Let's see. Four years of college... What did we do for Christmas and New Years? Did we travel somewhere? Uh, not sure. Ok, what about my job? Let's see, I was reporting in Nebraska in 2009. Did I come home? Uh, not sure. Michigan in 2013? Nothing rings a bell. Minnesota in 2014? Nope.

Memory loss because of epilepsy

The only holiday memories I have from the last 30 years exist in snapshots in my brain. There are the sparkling gold lights hugging the large Christmas tree in our living room; the sleigh rides through the snowy forest with my siblings and cousins behind my grandpa's beloved Belgian horses in the Upper Peninsula; the beautiful poinsettias filling my hometown church; ice skating with friends; the Holidazzle festival in Minneapolis; and making caramels and Christmas candy to ship to friends.

The stories behind the photos – the laughter, conversations, activities, food, and opening presents – are lost on me. This is because temporal lobe seizures have erased most of my episodic memory. These are the actual experiences, and I don’t usually notice until people bring up a story. Each time, I look away in disbelief. The photo albums from childhood and social media show a wide smile, proof I was having fun, but they usually don’t strike a cord either.

Seizures have stolen my memories

But seizures didn't just steal holidays. They took funny conversations with my best friend and sister, and episodic memories of every single tennis match, basketball game, track meet, and piano recital in high school. Seizures took almost every single moment from college – from the classroom to the track – and every city I traveled to for competition.

Forgetting isn't just hard on me, it has taken its toll on family and friends. The embarrassed, confused look in my eyes when they try to reminisce only reminds them that wonderful moments between us now exist only in their minds. I hate watching their faces when I utter the same words once again.

"What did we do? I'm sorry, I don’t remember. It looks like we had fun though."

Memory problems impacted my job

Then there’s the job aspect. As a news reporter, I was interviewing new people every day. Follow-ups to past stories eventually became very challenging because I would forget events from just a week prior.

How could I be forgetting something so quickly?

Right temporal lobe seizures and memory

Doctors often look to the hippocampus for clues, because it processes our memories. Research shows hippocampal sclerosis – scarring deep in the temporal lobe – is a common cause of memory loss. Surgeons removed part of my right temporal lobe in 2015 during an anterior temporal lobectomy with an amygdalohippocampectomy.

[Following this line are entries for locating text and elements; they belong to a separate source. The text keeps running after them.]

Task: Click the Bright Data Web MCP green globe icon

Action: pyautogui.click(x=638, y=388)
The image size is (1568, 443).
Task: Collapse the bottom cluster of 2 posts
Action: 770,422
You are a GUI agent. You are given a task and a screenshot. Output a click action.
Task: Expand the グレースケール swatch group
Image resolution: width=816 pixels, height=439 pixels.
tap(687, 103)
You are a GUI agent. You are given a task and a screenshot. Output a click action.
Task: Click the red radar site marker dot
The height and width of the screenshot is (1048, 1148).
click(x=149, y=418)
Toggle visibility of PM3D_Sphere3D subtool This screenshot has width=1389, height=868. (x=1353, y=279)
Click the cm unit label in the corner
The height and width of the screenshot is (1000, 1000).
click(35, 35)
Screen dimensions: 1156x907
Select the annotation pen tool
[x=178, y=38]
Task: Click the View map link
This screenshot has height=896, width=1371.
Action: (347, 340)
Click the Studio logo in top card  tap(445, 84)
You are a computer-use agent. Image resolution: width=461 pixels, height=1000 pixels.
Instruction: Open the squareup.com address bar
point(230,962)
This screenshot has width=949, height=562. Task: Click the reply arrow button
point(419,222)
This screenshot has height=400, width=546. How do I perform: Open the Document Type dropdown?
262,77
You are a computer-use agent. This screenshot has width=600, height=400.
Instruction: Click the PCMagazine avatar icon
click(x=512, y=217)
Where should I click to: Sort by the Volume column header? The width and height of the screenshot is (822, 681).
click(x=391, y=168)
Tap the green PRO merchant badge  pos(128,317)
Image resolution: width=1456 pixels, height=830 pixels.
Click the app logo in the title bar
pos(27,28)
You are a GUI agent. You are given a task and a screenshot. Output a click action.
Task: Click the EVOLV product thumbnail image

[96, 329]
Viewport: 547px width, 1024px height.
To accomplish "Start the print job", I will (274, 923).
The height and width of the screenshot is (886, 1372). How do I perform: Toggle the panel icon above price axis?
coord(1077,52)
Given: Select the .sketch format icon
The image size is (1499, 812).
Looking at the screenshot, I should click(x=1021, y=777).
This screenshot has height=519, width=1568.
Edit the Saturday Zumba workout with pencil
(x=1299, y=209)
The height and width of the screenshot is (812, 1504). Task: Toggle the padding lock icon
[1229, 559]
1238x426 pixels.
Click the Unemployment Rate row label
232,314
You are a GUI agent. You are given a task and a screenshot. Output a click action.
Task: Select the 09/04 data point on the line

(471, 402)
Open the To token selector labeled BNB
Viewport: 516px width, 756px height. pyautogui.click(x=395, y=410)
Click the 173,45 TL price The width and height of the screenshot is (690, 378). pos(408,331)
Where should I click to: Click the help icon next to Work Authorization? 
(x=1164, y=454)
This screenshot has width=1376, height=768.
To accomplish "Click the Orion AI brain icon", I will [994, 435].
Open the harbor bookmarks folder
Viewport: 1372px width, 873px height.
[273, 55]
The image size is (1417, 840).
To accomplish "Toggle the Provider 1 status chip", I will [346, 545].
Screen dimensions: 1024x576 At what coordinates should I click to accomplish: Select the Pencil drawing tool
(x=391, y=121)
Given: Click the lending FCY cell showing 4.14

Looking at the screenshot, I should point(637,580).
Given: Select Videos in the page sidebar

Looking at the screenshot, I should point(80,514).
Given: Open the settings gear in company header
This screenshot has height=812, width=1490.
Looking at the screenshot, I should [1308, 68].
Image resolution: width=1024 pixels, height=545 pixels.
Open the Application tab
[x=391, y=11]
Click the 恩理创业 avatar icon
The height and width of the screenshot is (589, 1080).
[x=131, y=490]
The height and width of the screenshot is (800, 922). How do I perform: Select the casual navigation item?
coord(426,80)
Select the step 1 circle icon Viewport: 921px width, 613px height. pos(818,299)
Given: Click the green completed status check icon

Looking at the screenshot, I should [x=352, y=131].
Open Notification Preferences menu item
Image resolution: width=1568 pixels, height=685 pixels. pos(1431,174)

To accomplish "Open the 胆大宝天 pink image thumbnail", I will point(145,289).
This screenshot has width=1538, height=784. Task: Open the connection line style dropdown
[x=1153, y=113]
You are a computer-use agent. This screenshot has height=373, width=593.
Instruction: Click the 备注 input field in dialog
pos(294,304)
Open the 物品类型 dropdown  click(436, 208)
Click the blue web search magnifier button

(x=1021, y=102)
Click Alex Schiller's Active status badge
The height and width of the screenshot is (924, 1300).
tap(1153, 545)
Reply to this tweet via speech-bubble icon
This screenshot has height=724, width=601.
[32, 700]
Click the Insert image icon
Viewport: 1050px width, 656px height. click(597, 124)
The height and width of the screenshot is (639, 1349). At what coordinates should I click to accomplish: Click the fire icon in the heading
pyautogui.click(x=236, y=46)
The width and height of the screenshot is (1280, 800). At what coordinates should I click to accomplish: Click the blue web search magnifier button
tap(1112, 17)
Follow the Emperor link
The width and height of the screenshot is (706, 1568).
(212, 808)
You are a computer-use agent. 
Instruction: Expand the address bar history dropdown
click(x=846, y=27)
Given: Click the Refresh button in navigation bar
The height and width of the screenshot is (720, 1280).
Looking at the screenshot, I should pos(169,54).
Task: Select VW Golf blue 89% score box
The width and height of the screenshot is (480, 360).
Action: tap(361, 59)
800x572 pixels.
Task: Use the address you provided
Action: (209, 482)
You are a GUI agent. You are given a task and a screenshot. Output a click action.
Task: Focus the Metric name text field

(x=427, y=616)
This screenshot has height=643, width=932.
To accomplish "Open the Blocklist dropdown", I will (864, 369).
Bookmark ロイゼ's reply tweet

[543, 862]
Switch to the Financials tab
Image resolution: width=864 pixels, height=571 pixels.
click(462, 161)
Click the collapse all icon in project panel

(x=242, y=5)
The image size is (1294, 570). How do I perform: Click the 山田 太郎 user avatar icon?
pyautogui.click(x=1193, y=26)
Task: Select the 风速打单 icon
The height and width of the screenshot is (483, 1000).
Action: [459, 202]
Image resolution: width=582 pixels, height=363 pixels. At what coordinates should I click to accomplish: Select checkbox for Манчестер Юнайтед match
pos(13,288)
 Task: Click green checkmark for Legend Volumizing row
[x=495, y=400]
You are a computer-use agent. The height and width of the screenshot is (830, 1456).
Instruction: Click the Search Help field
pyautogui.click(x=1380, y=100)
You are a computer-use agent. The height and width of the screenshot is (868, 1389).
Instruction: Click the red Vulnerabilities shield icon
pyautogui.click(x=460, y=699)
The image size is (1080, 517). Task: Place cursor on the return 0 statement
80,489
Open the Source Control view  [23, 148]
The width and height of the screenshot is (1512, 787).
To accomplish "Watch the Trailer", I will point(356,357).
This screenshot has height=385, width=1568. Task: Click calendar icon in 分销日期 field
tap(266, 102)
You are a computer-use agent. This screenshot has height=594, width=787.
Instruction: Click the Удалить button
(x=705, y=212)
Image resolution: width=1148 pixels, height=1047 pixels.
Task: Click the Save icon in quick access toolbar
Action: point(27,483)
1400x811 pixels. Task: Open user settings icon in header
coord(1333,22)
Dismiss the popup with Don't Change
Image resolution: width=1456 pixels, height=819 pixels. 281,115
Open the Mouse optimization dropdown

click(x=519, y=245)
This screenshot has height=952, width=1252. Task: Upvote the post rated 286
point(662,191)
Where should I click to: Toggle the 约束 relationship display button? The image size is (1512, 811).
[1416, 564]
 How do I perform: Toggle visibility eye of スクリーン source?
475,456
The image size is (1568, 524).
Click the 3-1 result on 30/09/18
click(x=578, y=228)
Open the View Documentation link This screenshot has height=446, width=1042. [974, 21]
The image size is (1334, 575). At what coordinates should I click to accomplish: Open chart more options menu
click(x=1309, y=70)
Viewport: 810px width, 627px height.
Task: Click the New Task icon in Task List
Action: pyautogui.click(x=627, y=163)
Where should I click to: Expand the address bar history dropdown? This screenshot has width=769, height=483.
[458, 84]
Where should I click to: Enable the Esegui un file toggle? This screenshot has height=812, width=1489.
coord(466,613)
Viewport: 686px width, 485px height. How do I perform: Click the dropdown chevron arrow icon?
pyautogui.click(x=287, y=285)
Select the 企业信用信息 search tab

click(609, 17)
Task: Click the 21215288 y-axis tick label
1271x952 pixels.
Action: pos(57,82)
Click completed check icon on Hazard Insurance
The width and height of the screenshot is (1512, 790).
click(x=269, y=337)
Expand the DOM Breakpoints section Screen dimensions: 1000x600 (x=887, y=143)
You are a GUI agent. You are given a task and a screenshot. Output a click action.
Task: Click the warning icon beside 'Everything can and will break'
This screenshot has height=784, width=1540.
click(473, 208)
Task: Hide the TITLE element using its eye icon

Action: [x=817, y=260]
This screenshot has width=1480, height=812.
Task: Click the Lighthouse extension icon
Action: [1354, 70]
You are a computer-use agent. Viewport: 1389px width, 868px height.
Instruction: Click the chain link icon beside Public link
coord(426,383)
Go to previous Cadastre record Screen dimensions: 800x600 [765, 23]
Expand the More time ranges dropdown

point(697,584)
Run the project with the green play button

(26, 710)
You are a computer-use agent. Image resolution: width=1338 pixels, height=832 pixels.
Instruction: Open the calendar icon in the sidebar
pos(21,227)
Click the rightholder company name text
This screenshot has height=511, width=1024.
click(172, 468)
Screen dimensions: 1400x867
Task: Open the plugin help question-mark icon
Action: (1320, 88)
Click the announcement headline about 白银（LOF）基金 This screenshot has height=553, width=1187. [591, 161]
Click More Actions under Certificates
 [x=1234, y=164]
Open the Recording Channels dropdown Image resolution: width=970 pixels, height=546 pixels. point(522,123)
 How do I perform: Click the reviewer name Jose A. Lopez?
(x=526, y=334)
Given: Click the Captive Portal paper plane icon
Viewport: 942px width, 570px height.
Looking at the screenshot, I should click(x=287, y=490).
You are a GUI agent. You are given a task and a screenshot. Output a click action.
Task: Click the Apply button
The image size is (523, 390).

They resected the right hippocampus and amygdala, but pathology showed no damage to the hippocampus. My doctor explained to me that my memory was poor because my entire right temporal lobe was dysfunctioning due to the repeated seizures.

Savoring my holiday memories today

My memory is far better today. I noticed the difference about a year after surgery when I could actually recall my visitors in the hospital and remember Christmas with my family. This time it was skiing at Maplelag Resort, a quaint little resort in Minnesota. There are still things I forget, but I try to laugh them off and remind myself to be grateful that I no longer have to rely on friends, family, and photo books to reconstruct my life.